Brass — Events, Indexing & Backfill
- dov azogui
- 11 sept.
- 2 min de lecture
Overview
During my internship at Viator (Tripadvisor) in London, I worked on Brass, our event-driven bookings index. Brass ensures that whenever a booking changes, suppliers have access to a searchable, real-time summary of the latest state of that booking. My work involved designing, implementing, and extending the end-to-end service that listens to booking events, transforms the data, and makes it instantly searchable.
The Challenge
Viator processes millions of bookings globally, and suppliers rely on accurate, timely updates. Before Brass, the visibility of booking updates was limited and not always synchronized. We needed:
A real-time pipeline to capture booking changes.
A searchable index that suppliers could query for up-to-date information.
A backfill mechanism to reprocess historical data and ensure older bookings were included in the index.
My Contribution
I built and extended the Brass service to support both real-time indexing and historical backfills:
1. Real-Time Event Subscription
Developed an event subscriber using Spring Boot that listens to Kafka booking events in real time.
Subscribed to streams such as BookingUpdateEvent and BookingReportEvent.
Logged, validated, and processed incoming events to guarantee integrity.
2. Data Retrieval via OpenFeign
Implemented an OpenFeign client to fetch Booking Summaries directly from Viator’s booking APIs.
Ensured smooth handling of failures and retries when upstream systems were under load.
Used the booking reference or itinerary item ID as input, depending on the event type.
3. Mapping & Transformation
Built a BookingSummaryMapper service that transforms raw summaries into a structured Booking document.
Normalized key attributes such as booking ID, itinerary details, timestamps, and traveler information.
Guaranteed schema consistency for indexing in OpenSearch.
4. OpenSearch Indexing
Designed the indexing logic so that each processed booking summary is persisted into OpenSearch.
Ensured updates overwrite existing records, keeping supplier-facing search always in sync.
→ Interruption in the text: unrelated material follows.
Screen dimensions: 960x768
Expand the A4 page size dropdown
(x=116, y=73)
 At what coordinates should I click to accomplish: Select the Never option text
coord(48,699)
Optimized for query speed and scalability.
5. Backfill Pipeline
Created a backfill subscription that replays historical booking events.
Routed old events through the same pipeline (subscriber → Feign client → mapper → OpenSearch).
This ensured that even bookings created before Brass was deployed were now searchable.
Result & Impact
Delivered a real-time, event-driven booking index that keeps supplier-facing data accurate and always up to date.
Enabled instant search across millions of bookings, reducing delays and improving supplier trust.
Provided a backfill mechanism that ensured no data gaps, reinforcing data reliability.
Overall, Brass became a scalable and resilient service, powering critical supplier-facing functionality at Viator.
Architecture Flow
Live path: Event → Subscriber → OpenFeign client → Mapper → OpenSearch index
Backfill path: Backfill source → same pipeline → OpenSearch index
This project was one of the most impactful experiences of my internship, as it combined distributed systems, real-time event processing, API integration, and search indexing into one production-grade pipeline that suppliers rely on daily.